**Extracted material**:
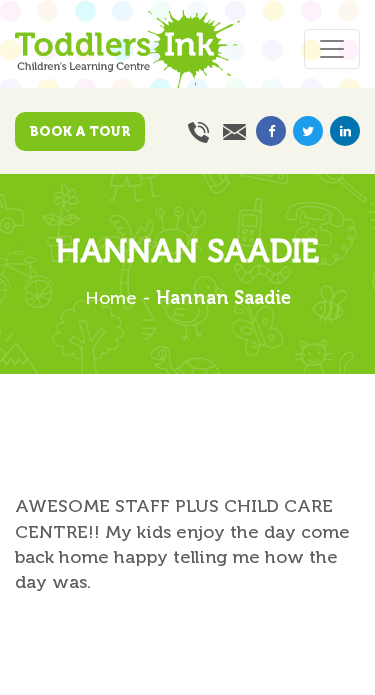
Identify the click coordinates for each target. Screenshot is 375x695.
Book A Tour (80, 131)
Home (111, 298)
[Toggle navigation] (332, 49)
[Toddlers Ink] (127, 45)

...

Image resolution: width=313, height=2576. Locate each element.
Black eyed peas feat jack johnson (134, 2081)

**What to work on**: Copy the stretch of the records above that runs from the line with "Image resolution: width=313, height=2576." through the line with "Black eyed peas feat jack johnson (134, 2081)". Both end lines belong in the copy, and nothing else does.

**Answer for the task**:
Image resolution: width=313, height=2576. Locate each element.
Black eyed peas feat jack johnson (134, 2081)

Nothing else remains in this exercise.